Prima di ogni resoconto, l'antropologa racconta, piuttosto che contestualizzare, ogni conversazione e ogni intervistato, che segue in maniera sensibile all'ascolto. Piace anche, nella redazione delle interviste, il rispetto dell'oralità e dei ritmi del parlato. Nel suo insieme, il libro è cucito insieme da una strategia che va per il verso giusto: è il visibile e l'invisibile nella tradizione rosea, rivelando la complessità al di là di ciò che sembra essere; è singolare, nel valorizzare ciò che è unico e irripetibile, ma che ha il suo maggior significato nel collettivo, nelle esperienze condivise; è quando il concreto e l'astratto si incontrano, si riconoscono e si interrogano, che sia argilla, cibo, steccato, sogno, speranza, fame o abbondanza. In sintesi, la lettura è attraversata dalla tensione tra esperienza (come “passato attuale”) e aspettativa (“futuro presente”, che racchiude, ma è più grande della speranza) come nella lezione di Reinhart Koselleck nel libro Passato futuro. Contributo alla semantica dei tempi storici. Le donne, nel pulsare delle loro narrazioni, intrecciano passato e futuro, e mostrano la storia possibile potendo essere immaginata, provocando nuove soluzioni.

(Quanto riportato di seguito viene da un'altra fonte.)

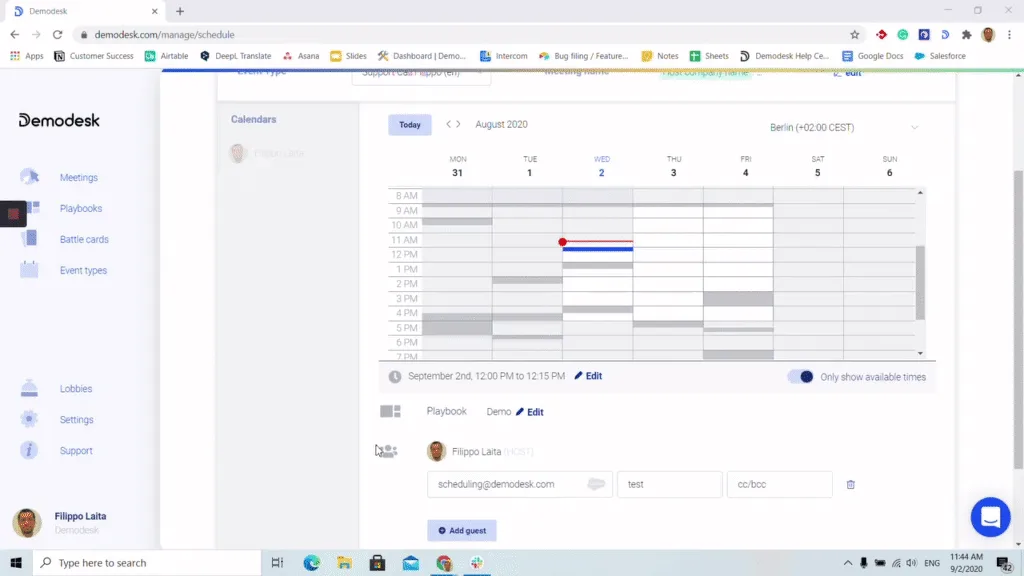The width and height of the screenshot is (1024, 576).
Task: Open Event types page
Action: [83, 270]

Da quello che è già diventato il futuro del libro, nel 2021, la menzione di momenti in cui “il presente soffoca” (p. 273) ha acquisito una rilevanza inimmaginabile all'epoca. E, a differenza di altri periodi autoritari, l'epiteto “Brasile, paese del futuro” non è più nemmeno mobilitato, esplicitamente o implicitamente, dalla divulgazione ufficiale. Al contrario, in un affermato piano di distruzione, nelle azioni di terra bruciata, c'è il progetto di schiacciare sensibilità e immaginari di futuri possibili. Le donne del libro, quelle che raccontano e scrivono, quelle che pensano e quelle che si muovono per tagliare steccati o fare interviste, contraddicono e si ostinano a mostrare quello che c'è nelle opere, che già esiste e allo stesso tempo fatica a germogliare con forza . E questo da solo basterebbe per la maggiore utilità del libro.

*Debora Dias ha conseguito un dottorato di ricerca in storia contemporanea presso l'Università di Coimbra (Portogallo) e ricercatore presso il Centro di scienze umane dell'Universidade Nova de Lisboa.

 

Riferimento


Tra l'impossibile e il necessario: speranza e ribellione nei percorsi delle donne senza terra nel Ceará. Raccolta e organizzazione: Paula Godinho con Adelaide Gonçalves e Lourdes Vicente. San Paolo, Espressione popolare, 2020, 276 pagine.